▶ EXTRACT PROVIDED:
++++++
D1.3  Mutation and Gene Editing

Theme:  Continuity and Change

There is continuity of the genome despite constant exposure to mutagens and DNA replication errors.

• Many regions of the genome show extreme continuity over millions of years. This demonstrates that for essential life functions, natural selection favors the continuity of the original code.
  
• Due to the degeneracy of the genetic code, some base-pair changes do not alter the amino acid produced. These silent mutations maintain the biological function of the protein created.
  

Genome changes occur through both the natural occurrences of mutation and the deliberate gene-editing by humans.

• Mutations are a change to the DNA sequence and are the ultimate source of all genetic variation, providing the new alleles upon which natural selection acts.
  
• Environmental factors (UV light, radiation, chemicals) increase the rate of mutations. While often deleterious, mutations can occasionally lead to an advantageous trait.
++++++
▶ MATERIAL PROVIDED:
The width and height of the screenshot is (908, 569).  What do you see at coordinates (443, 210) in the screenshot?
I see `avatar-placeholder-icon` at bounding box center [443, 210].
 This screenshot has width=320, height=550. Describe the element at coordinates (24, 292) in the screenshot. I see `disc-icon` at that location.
++++++
▶ AIM OF THE EXERCISE: Reproduce the full notes on mutation and gene editing word for word. The lines above come from a separate source.

▶ ANSWER TO THE PROBLEM:
D1.3  Mutation and Gene Editing

Theme:  Continuity and Change

There is continuity of the genome despite constant exposure to mutagens and DNA replication errors.

• Many regions of the genome show extreme continuity over millions of years. This demonstrates that for essential life functions, natural selection favors the continuity of the original code.
  
• Due to the degeneracy of the genetic code, some base-pair changes do not alter the amino acid produced. These silent mutations maintain the biological function of the protein created.
  

Genome changes occur through both the natural occurrences of mutation and the deliberate gene-editing by humans.

• Mutations are a change to the DNA sequence and are the ultimate source of all genetic variation, providing the new alleles upon which natural selection acts.
  
• Environmental factors (UV light, radiation, chemicals) increase the rate of mutations. While often deleterious, mutations can occasionally lead to an advantageous trait.